Compartiré porciones de un maravilloso recuerdo, escrito por T Dea Robertson Gutiérrez, residente de larga data en el Distrito Misión: “Desde mi Tercera Elemental (en 1959) volviendo a casa después de mi Escuela Elemental San Pedro, muchas veces me detenía a visitar a nuestro viejo amigo, el árbol. ¡Podía trepar a su cima en menos de dos minutos! Ese árbol era una fuente de poderes mágicos […]. Invitaba a mis dos hermanos y a otras amistades […]. Allá arriba, contábamos historias y el árbol era un excelente escucha, nunca interrumpiendo, criticándonos ni condenándonos por pasar nuestro tiempo allá arriba […]. Se organizaban grupos de búsqueda, para devolvernos a la realidad… ¡pero nunca nos encontraban! El árbol tiene dos hermanos en el mismo parque y a veces los visitábamos. Pero este árbol era el refugio favorito para nuestros diarios embrollos, ganándose nuestro respeto. Si hubiera oído que estaba enfermo, ¡entregaría mi propia vida para salvarle!”

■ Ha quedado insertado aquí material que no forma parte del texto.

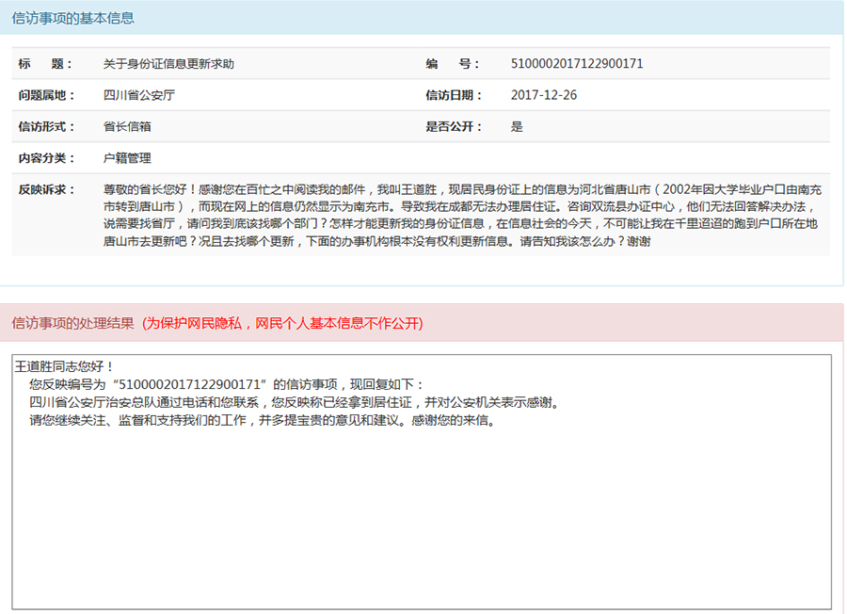Image resolution: width=847 pixels, height=614 pixels.
Task: Click the 四川省公安厅 value
Action: point(139,95)
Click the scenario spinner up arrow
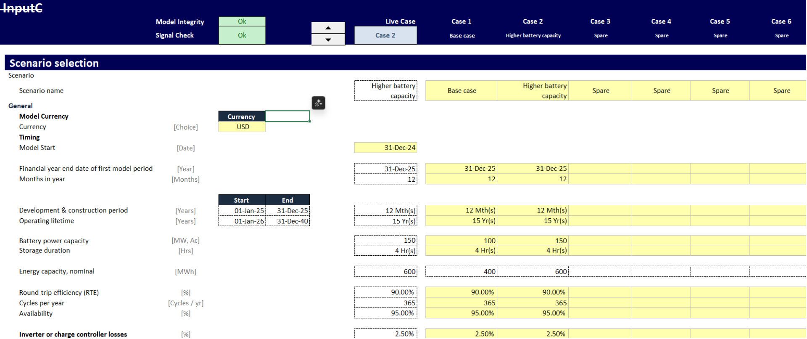The width and height of the screenshot is (807, 339). point(328,28)
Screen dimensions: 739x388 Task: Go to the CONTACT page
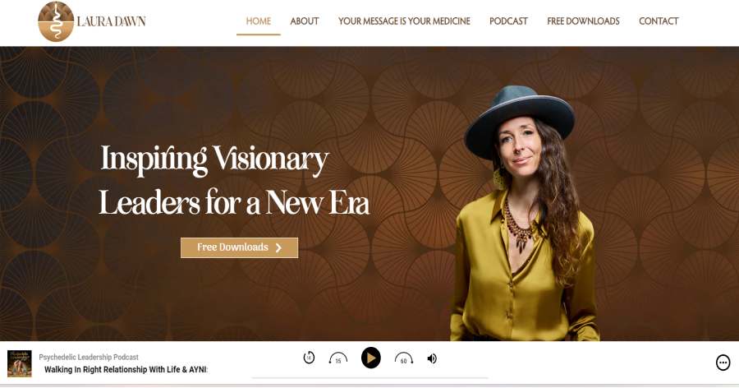(659, 21)
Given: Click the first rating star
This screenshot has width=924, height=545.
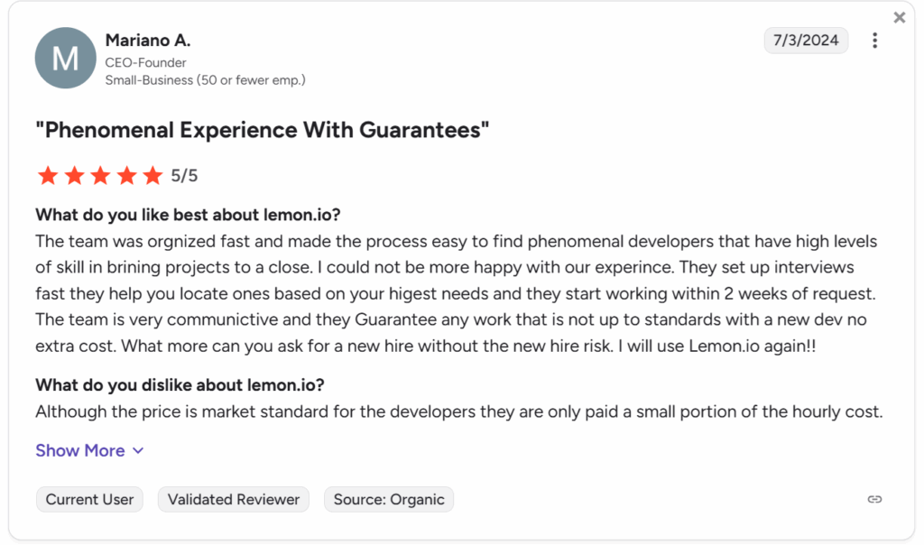Looking at the screenshot, I should [48, 175].
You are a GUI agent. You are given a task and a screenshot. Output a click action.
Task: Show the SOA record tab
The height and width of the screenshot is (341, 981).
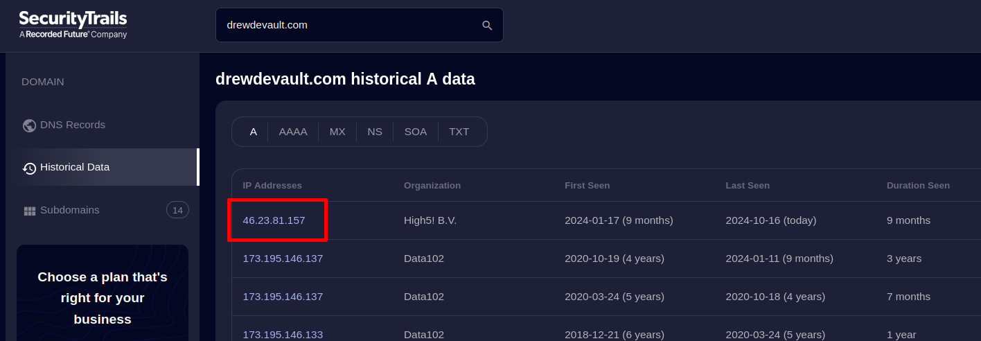coord(416,132)
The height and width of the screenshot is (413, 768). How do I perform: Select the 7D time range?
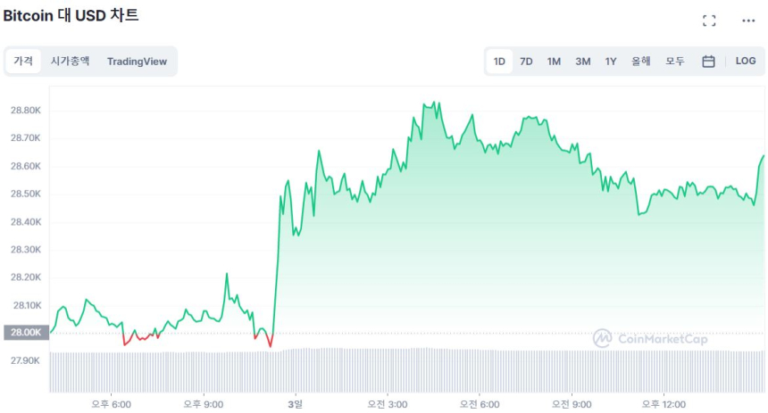pos(526,62)
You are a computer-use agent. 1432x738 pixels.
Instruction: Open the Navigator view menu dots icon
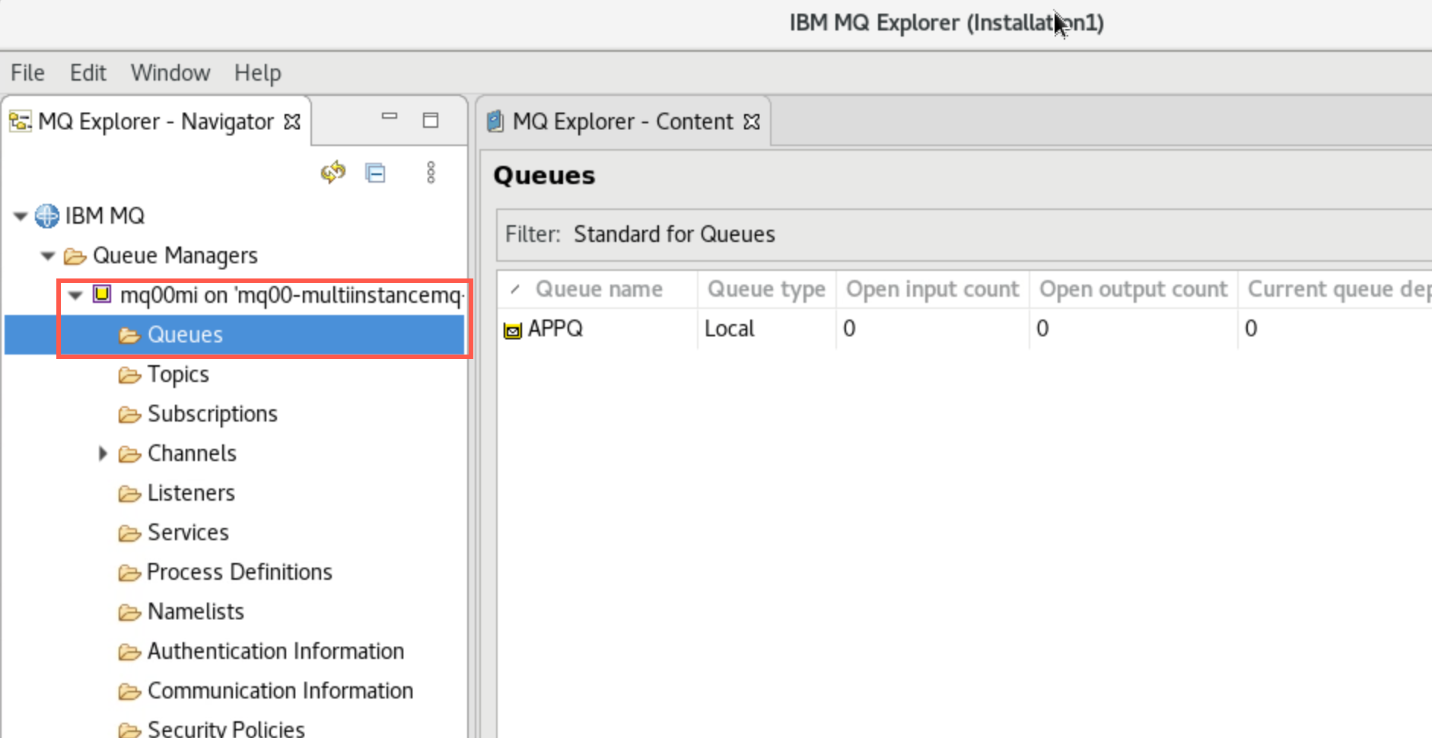(x=431, y=173)
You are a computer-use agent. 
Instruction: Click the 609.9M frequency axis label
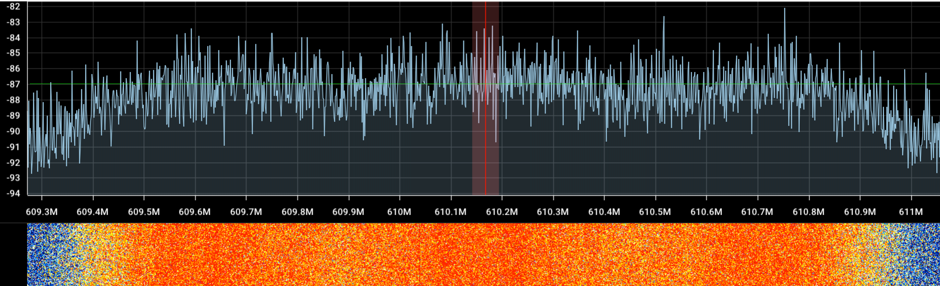click(x=348, y=212)
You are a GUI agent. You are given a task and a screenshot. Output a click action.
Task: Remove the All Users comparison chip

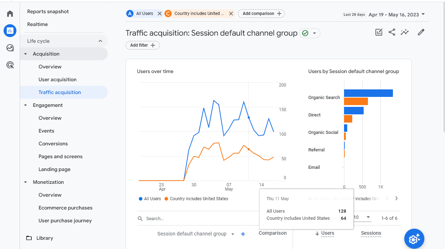(x=159, y=13)
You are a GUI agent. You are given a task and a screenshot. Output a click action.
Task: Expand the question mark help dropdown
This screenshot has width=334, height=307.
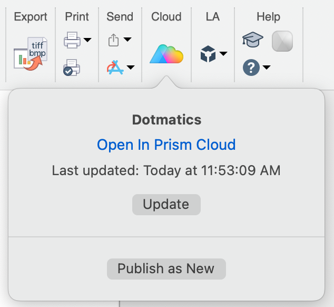click(x=267, y=68)
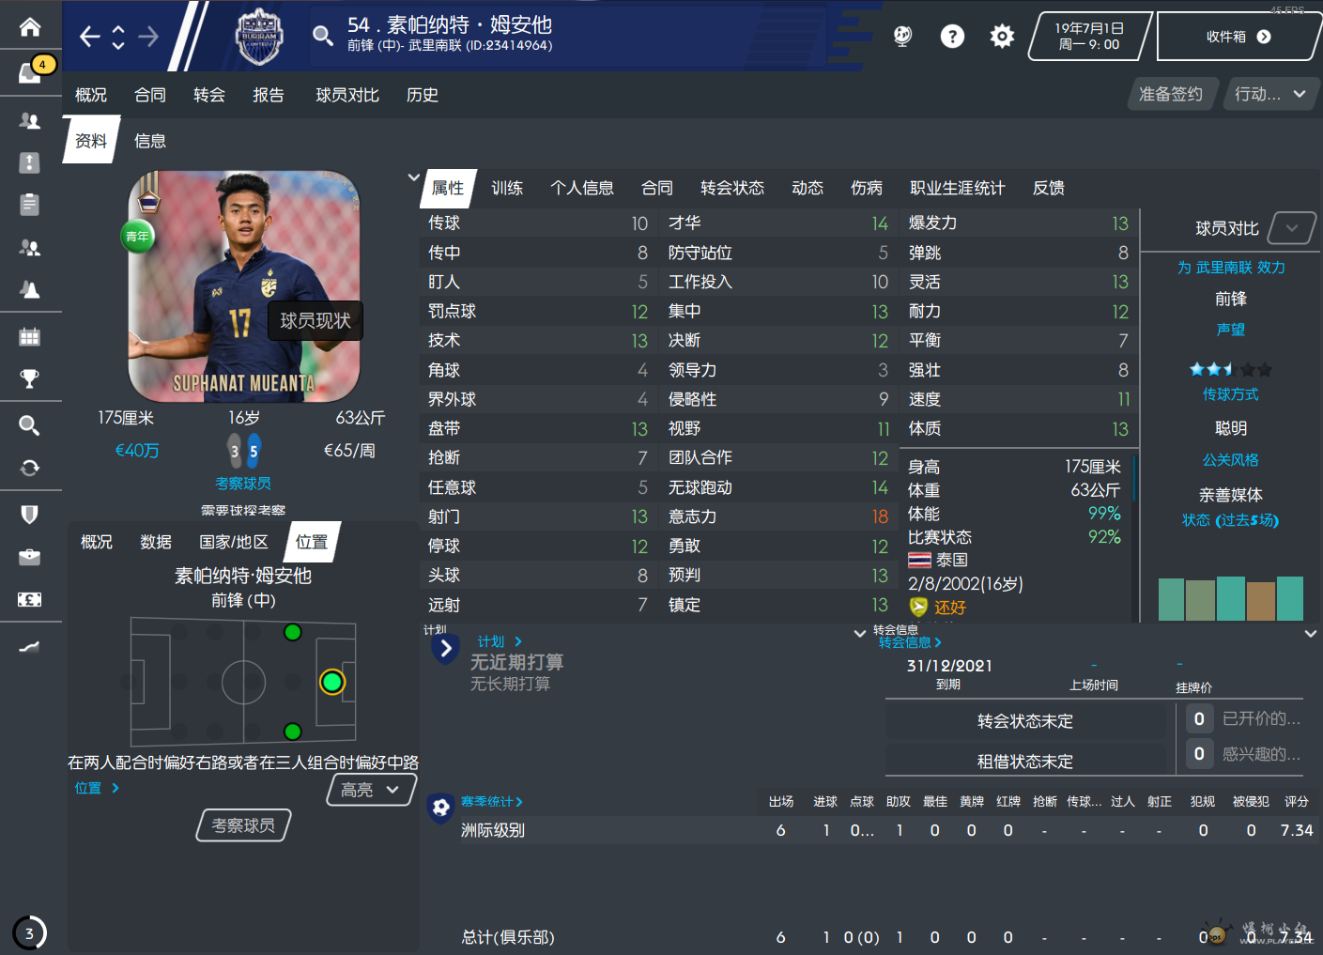Select the upper green position dot on pitch
This screenshot has width=1323, height=955.
click(x=293, y=633)
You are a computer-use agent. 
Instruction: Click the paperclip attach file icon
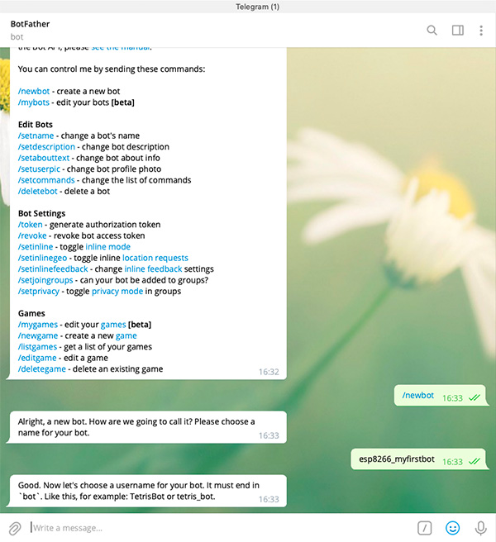click(x=15, y=528)
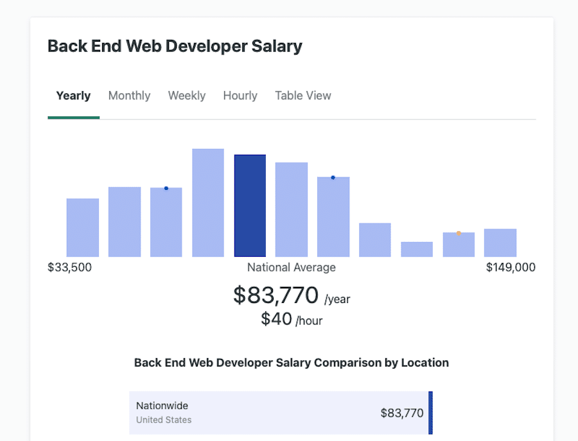Screen dimensions: 578x441
Task: Click the $83,770 label in the Nationwide row
Action: point(402,413)
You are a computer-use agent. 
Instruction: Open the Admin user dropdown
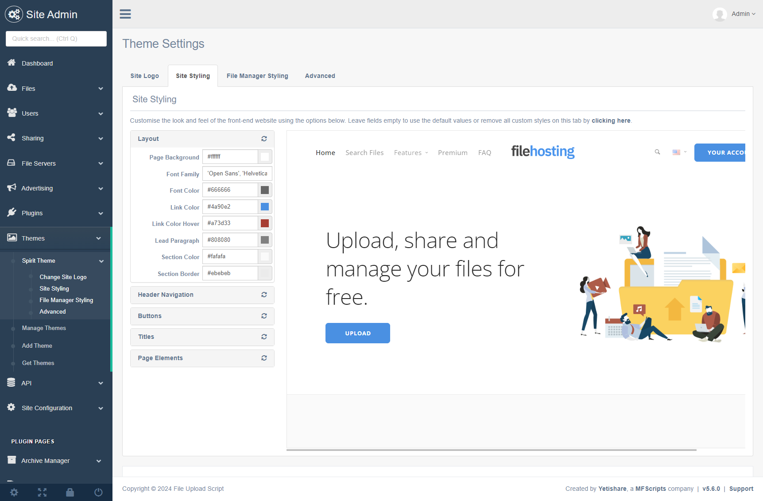[736, 14]
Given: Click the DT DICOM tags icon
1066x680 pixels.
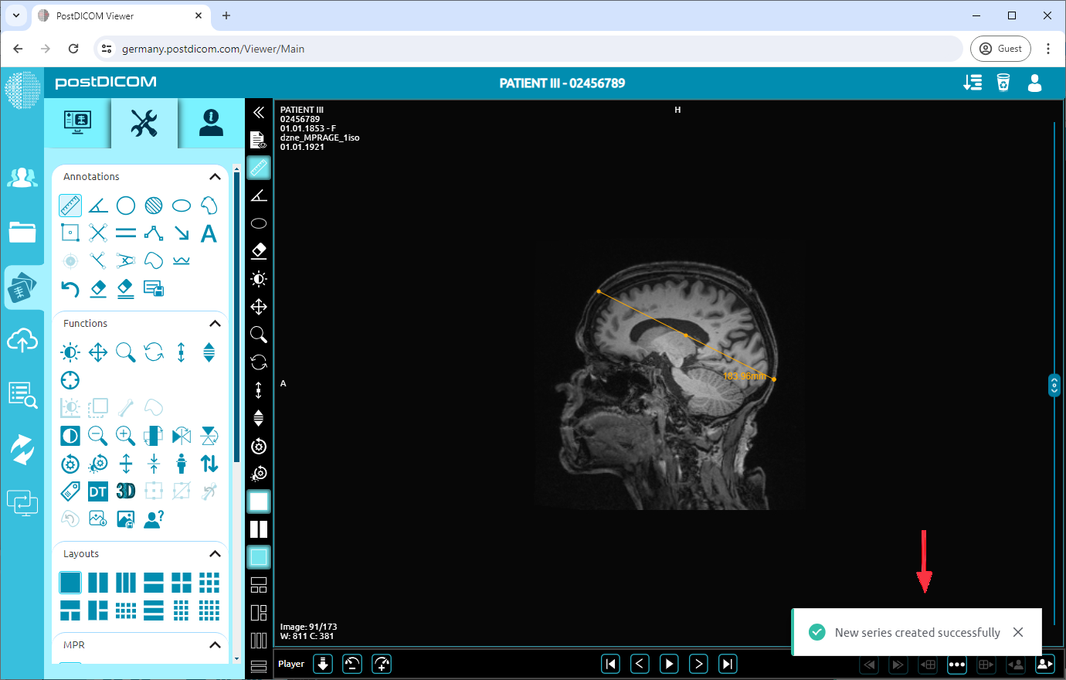Looking at the screenshot, I should (98, 491).
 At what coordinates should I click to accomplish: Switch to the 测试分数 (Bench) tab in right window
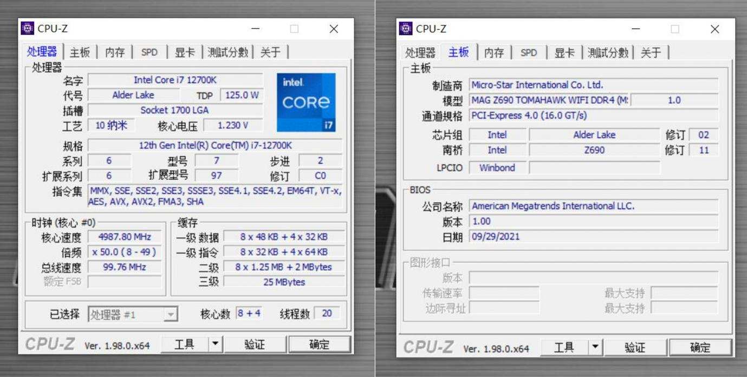(x=607, y=53)
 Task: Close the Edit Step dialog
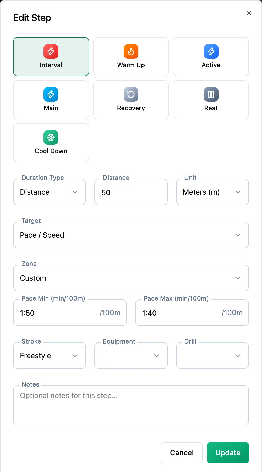(249, 13)
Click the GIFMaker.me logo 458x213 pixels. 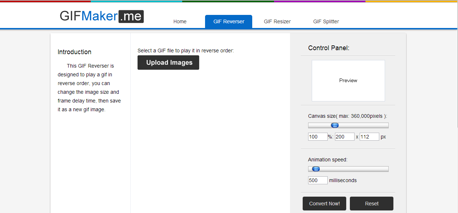point(102,16)
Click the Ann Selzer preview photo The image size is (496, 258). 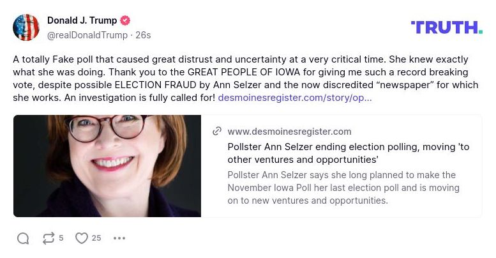click(107, 166)
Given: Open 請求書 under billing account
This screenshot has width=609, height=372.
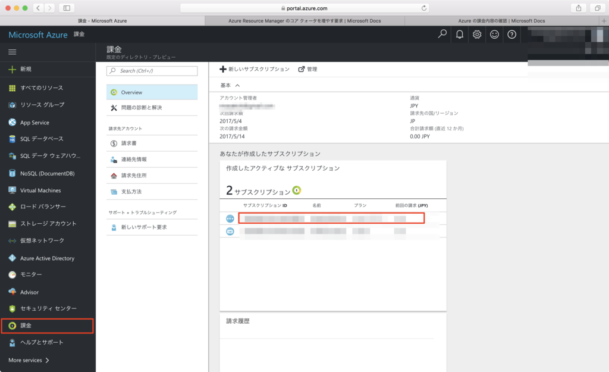Looking at the screenshot, I should (129, 143).
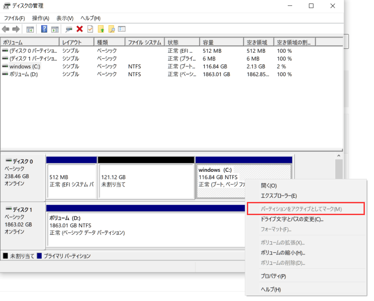This screenshot has height=301, width=374.
Task: Click the folder with magnifier search icon
Action: pyautogui.click(x=112, y=29)
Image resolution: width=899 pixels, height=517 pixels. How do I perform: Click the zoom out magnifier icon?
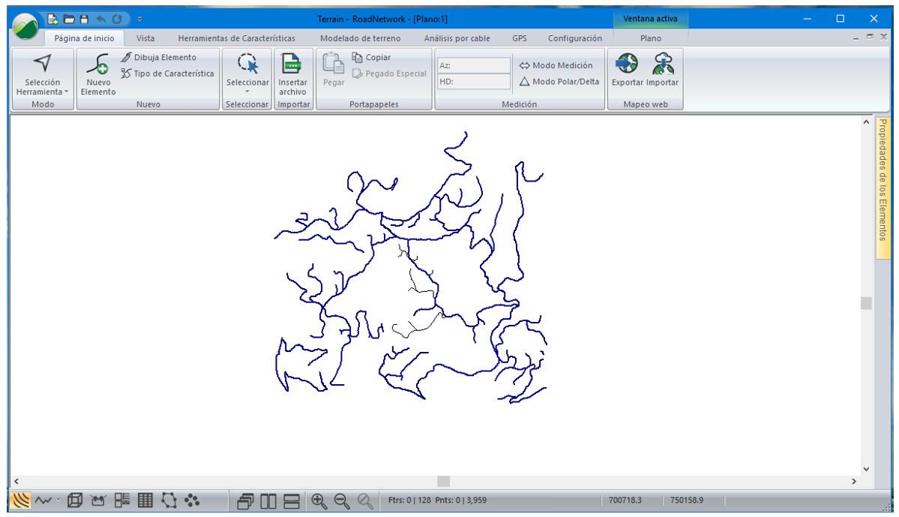tap(342, 500)
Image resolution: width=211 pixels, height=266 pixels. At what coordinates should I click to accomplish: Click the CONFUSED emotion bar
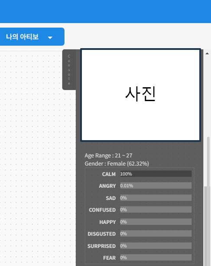(156, 210)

En 1960, Amadou Hampaté Bá (1901-1991), un escritor y etnólogo de Malia, Creta, hablando en la UNESCO, dijo: “En Afrique, quand un vieillard meurt, c’est une bibliothèque qui brûle” (“En África, cuando muere un viejo, es como si se incendiara una biblioteca”).

El amado árbol secoya gigante ubicado en el Parque Garfield en 2018. Cortesía: Urban Hiker SF Facebook
El tocón del árbol secoya, el 23 de marzo, 2023. Foto: Alexis Terrazas

El corte de ese árbol, derribado por una mezcla de razones humanas y de la naturaleza, me recuerda ese proverbio africano. La muerte de ese árbol secoya es más que la muerte de un solo árbol. Es también la muerte de muchos hábitats para aves, insectos, gusanos, frutas… y humanos. Cuando desaparece, también desaparece su sombra protectora y el espacio que reunía una gran variedad de memorias. Buenas, no tan buenas o terribles. La interconección de la vida y la muerte del que ese árbol fue testigo o participante durante su existencia.

Al envejecer, nos asalta la urgencia de compartir nuestras historias, nuestras vidas, especialmente si hemos vivido largamente y hemos tenido experiencias maravillosas. Si tenemos el tiempo y la salud necesaria. Y con una tribuna como la que esta columna me provee, esa urgencia se transforma en deber. No porque seamos muy especiales, sino porque tal vez queremos compartir lo bueno, lo malo y lo feo. Todo eso, que es bellamente común. 

“¡Amiga! ¡Extraño! ¡Sentémonos debajo de ese árbol y contemos historias! ¿Has escuchado acerca de ese árbol caído?”

Les dejo con un pensamiento que picotea en mi cerebro, como un pájaro carpintero picotea la corteza de un árbol: “¿Por qué aceptar que árboles y humanos fallen, pero los bancos no?”